--- Tarefa A ---
Segundo o texto sobre violência contra as mulheres, qual parcela do PIB se perdeu em gastos médicos e jurídicos, conforme estudos feitos no Reino Unido?
--- Tarefa B ---
Transcreva do texto sobre violência contra as mulheres o trecho que começa em "Além dos danos" e vai até "física ou sexualmente.", incluindo essas palavras.

--- Texto fornecido ---
=-=-=

Segundo a entidade, "a violência praticada pelo parceiro íntimo é de longe a forma de violência mais prevalente contra as mulheres em todo o mundo. (...) Dados os altos níveis de estigma e subnotificação de abuso sexual, o número real provavelmente é significativamente mais alto".

Além dos danos de saúde física e mental, há impactos para as contas públicas, afirmou a diretora do departamento de saúde sexual e reprodutiva da entidade, Claudia Garcia Moreno Esteva. Segundo ela, estudos feitos no Reino Unido apontaram perda de entre 1% e 2% do PIB em gastos médicos e jurídicos.

O relatório divulgado pela OMS mostra que as agressões afetam especialmente as mais jovens: na faixa dos 15 a 24 anos, 25% das mulheres em relacionamento já foram agredidas, e 16% afirmaram terem sofrido violência do parceiro nos 12 meses anteriores. Incluindo todas as faixas etárias, o índice é 10%.

Entre mulheres de 15 a 49 anos que já tiveram um relacionamento íntimo, mais de 641 milhões (27%) afirmam terem sido agredidas pelo parceiro, física ou sexualmente.

=-=-=

--- Dados fornecidos ---
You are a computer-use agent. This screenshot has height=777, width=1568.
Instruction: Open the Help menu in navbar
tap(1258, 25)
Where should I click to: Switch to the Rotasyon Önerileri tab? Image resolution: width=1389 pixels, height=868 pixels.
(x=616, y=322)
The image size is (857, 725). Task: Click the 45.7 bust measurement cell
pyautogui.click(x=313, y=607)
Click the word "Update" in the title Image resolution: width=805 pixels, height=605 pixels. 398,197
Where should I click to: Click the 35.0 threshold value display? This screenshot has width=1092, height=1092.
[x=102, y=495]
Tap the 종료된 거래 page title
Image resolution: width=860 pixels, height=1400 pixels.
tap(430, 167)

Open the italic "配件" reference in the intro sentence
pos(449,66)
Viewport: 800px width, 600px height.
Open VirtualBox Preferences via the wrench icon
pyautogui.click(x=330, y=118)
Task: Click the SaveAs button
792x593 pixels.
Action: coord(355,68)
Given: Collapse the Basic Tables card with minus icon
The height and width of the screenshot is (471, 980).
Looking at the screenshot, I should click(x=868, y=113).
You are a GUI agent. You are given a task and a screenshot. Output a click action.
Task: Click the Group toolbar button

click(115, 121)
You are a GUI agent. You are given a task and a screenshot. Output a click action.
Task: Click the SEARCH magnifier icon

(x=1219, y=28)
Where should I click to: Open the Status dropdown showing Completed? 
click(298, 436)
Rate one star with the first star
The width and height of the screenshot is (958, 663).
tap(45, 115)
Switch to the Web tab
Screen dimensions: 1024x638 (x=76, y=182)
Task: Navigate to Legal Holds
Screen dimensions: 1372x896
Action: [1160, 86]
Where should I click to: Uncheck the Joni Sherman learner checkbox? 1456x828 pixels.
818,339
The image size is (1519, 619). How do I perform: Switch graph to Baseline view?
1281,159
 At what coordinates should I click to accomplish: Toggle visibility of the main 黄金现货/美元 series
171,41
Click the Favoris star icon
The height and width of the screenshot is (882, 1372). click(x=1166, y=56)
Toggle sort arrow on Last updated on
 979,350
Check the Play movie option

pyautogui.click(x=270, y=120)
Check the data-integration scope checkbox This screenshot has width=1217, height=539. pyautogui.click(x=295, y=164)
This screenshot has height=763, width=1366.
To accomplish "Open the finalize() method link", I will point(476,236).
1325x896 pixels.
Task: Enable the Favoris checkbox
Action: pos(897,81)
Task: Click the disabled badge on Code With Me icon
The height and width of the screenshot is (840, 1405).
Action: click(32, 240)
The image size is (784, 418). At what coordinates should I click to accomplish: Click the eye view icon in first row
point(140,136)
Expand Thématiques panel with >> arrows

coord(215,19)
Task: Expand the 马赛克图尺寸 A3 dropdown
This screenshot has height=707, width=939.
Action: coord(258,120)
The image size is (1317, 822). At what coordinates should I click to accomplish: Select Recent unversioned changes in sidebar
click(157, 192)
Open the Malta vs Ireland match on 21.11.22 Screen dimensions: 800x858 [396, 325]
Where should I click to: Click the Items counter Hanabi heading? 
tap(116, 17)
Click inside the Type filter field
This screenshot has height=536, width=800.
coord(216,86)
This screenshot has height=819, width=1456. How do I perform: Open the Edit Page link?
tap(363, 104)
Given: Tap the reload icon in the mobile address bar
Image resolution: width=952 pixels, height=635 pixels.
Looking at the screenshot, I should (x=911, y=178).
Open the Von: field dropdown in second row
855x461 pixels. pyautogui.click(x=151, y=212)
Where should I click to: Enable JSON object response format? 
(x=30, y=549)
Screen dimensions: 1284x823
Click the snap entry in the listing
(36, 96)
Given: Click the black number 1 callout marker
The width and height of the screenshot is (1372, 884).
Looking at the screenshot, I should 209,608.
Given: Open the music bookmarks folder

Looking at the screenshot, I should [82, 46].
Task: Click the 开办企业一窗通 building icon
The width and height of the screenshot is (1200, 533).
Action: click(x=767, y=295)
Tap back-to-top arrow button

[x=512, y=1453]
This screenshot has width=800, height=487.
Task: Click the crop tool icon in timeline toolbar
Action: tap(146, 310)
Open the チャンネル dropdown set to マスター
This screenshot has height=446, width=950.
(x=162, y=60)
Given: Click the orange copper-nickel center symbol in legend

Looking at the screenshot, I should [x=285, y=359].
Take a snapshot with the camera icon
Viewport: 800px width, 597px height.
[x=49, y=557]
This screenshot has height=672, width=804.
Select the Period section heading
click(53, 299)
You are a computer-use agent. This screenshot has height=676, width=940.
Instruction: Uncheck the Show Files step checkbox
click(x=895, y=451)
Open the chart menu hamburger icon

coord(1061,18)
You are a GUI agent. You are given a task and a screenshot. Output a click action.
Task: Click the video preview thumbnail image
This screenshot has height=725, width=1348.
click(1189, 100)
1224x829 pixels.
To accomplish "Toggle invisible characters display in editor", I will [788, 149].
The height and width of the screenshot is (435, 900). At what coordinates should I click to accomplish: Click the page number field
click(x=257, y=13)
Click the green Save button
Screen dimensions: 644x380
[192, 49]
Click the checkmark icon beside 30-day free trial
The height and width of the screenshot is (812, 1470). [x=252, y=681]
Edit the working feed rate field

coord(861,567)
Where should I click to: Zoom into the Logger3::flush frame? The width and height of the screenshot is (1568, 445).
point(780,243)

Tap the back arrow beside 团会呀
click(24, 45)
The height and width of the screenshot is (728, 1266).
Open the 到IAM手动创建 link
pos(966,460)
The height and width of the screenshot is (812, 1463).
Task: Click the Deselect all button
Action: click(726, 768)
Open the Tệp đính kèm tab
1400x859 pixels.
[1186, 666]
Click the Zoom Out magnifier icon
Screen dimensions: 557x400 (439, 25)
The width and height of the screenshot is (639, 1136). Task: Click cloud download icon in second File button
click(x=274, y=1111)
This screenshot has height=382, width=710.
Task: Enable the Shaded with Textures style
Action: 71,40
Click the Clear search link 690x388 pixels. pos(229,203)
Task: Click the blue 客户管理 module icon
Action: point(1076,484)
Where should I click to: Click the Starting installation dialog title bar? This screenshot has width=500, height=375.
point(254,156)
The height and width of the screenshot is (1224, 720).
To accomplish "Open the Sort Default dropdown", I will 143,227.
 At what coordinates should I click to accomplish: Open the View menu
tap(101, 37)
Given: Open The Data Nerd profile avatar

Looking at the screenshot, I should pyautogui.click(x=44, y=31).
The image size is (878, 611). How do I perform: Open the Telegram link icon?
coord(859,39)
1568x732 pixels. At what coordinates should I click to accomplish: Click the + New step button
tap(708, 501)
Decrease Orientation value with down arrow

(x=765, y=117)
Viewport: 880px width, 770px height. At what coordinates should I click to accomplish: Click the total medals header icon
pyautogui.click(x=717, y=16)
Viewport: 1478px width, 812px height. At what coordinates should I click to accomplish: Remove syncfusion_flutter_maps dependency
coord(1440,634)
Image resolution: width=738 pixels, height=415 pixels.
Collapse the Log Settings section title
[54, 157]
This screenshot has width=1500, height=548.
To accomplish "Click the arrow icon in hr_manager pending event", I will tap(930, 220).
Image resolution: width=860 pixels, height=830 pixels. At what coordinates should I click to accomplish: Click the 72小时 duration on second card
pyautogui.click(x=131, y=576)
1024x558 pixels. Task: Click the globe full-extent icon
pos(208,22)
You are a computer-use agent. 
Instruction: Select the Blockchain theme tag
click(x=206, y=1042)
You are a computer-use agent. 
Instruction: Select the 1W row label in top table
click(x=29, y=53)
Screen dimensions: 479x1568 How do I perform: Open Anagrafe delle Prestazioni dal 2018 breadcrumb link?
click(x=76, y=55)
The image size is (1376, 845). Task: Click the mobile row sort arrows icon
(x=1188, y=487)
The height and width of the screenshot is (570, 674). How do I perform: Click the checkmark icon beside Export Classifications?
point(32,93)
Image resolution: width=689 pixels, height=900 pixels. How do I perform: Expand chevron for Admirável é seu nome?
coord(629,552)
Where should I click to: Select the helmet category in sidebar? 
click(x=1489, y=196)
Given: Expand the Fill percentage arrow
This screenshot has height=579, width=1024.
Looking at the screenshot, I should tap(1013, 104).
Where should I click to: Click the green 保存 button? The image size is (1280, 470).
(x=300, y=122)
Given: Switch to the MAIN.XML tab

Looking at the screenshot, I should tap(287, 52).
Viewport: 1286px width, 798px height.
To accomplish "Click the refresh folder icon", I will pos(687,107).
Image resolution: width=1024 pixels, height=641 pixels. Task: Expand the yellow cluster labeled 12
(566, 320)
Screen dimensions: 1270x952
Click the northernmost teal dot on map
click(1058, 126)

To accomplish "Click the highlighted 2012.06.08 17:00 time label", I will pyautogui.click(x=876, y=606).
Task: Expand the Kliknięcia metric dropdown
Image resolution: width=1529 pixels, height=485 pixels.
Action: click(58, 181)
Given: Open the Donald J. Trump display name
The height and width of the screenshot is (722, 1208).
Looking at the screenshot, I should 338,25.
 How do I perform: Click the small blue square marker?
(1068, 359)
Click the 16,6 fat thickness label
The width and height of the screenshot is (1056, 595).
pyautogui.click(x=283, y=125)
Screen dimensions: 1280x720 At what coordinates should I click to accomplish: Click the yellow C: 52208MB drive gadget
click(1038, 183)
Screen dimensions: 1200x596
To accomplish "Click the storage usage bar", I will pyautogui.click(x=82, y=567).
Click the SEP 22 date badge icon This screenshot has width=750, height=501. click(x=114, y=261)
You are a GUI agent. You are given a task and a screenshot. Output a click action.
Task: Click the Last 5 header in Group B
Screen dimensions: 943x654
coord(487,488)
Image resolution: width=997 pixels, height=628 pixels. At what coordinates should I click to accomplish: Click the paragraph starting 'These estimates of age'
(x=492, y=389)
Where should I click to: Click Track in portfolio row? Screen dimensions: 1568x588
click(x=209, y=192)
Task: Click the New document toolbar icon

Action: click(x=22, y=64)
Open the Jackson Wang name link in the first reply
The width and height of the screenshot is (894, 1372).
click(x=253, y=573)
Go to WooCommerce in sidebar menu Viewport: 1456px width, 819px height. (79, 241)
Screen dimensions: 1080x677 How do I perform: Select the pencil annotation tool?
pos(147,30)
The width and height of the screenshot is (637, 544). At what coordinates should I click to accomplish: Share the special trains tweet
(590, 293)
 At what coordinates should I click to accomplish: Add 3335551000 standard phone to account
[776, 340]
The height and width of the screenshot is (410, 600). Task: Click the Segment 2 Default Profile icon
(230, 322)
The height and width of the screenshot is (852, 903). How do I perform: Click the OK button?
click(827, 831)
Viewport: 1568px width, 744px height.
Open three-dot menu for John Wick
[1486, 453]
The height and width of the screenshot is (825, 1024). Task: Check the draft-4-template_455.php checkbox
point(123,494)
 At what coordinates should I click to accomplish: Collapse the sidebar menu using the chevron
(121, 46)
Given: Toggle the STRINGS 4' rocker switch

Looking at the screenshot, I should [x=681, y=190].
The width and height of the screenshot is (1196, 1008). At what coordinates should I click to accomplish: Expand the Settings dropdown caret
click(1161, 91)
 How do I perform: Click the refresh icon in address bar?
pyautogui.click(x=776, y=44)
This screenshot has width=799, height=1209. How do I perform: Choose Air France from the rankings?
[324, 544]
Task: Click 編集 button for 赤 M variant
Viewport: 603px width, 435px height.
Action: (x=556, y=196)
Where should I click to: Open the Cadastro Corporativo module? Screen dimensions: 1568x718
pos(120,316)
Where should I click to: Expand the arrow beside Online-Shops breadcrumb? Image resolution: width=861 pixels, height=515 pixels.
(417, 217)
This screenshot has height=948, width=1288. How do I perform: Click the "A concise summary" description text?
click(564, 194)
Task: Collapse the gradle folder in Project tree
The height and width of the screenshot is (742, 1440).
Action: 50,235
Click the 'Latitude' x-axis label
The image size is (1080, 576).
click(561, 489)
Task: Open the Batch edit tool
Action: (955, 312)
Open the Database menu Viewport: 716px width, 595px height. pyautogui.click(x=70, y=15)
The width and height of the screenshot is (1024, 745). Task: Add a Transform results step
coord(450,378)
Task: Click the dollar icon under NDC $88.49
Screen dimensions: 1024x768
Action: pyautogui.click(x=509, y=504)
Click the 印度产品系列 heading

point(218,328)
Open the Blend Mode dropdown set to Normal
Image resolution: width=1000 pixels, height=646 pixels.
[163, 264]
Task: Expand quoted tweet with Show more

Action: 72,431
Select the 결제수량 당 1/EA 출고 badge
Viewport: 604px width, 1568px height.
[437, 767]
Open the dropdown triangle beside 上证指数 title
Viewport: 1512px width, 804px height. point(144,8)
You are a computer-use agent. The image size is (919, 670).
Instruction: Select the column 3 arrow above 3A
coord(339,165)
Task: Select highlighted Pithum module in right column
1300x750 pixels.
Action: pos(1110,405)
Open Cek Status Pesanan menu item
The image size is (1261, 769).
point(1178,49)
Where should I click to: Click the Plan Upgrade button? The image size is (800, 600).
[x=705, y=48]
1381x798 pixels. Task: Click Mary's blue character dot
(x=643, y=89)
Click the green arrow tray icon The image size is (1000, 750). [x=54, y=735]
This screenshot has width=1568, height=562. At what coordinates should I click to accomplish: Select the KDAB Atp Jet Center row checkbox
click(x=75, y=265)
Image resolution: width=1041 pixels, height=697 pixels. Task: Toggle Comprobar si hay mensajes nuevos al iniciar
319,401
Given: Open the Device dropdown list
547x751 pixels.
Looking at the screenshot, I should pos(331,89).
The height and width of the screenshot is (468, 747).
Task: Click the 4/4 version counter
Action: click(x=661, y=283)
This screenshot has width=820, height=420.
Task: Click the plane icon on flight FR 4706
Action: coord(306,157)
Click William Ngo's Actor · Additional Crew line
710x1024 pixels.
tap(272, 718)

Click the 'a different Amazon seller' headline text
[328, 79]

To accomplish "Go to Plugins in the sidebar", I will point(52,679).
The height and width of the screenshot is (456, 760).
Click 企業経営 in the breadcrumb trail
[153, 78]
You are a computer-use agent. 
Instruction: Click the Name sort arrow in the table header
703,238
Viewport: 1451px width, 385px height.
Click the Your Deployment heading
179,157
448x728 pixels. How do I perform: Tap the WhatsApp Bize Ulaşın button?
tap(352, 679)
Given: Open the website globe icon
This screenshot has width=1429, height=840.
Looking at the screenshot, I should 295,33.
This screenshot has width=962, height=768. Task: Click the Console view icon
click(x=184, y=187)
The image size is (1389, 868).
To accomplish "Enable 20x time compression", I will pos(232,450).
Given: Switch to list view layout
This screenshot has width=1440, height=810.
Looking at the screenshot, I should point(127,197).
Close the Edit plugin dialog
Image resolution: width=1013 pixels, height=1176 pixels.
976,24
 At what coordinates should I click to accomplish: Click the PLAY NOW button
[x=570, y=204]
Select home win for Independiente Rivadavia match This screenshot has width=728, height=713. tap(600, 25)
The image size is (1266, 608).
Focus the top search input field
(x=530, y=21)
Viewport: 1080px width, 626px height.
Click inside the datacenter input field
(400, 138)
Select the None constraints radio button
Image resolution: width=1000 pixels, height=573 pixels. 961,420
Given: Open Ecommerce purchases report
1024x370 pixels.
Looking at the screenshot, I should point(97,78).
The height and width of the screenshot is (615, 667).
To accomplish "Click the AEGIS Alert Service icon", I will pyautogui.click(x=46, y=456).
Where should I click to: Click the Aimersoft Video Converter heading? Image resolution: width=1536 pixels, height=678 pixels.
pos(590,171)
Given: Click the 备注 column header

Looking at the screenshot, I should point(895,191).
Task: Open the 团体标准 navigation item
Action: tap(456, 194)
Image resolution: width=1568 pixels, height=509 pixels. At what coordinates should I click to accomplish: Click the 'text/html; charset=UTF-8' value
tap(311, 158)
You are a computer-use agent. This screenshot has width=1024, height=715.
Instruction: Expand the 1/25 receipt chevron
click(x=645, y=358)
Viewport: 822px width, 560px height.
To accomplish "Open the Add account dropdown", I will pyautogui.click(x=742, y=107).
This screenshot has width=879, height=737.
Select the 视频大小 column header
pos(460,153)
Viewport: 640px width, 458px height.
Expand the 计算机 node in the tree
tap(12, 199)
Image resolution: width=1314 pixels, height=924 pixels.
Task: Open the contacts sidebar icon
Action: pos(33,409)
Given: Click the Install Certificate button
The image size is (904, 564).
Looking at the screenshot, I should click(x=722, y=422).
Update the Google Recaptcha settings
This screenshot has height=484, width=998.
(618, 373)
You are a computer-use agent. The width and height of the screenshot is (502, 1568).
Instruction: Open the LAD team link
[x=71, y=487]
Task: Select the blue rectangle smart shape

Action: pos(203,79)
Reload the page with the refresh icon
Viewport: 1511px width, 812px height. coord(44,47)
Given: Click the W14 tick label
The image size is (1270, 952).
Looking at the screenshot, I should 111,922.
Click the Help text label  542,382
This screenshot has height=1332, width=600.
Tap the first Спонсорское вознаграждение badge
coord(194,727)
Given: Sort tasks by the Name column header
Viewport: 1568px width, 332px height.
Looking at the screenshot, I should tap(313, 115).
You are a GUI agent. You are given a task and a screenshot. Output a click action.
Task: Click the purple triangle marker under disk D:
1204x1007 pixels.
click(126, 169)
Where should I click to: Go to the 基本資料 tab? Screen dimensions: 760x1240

=-=-=

--- Solução do exercício A ---
Entre 1% e 2% do PIB.

--- Solução do exercício B ---
Além dos danos de saúde física e mental, há impactos para as contas públicas, afirmou a diretora do departamento de saúde sexual e reprodutiva da entidade, Claudia Garcia Moreno Esteva. Segundo ela, estudos feitos no Reino Unido apontaram perda de entre 1% e 2% do PIB em gastos médicos e jurídicos.

O relatório divulgado pela OMS mostra que as agressões afetam especialmente as mais jovens: na faixa dos 15 a 24 anos, 25% das mulheres em relacionamento já foram agredidas, e 16% afirmaram terem sofrido violência do parceiro nos 12 meses anteriores. Incluindo todas as faixas etárias, o índice é 10%.

Entre mulheres de 15 a 49 anos que já tiveram um relacionamento íntimo, mais de 641 milhões (27%) afirmam terem sido agredidas pelo parceiro, física ou sexualmente.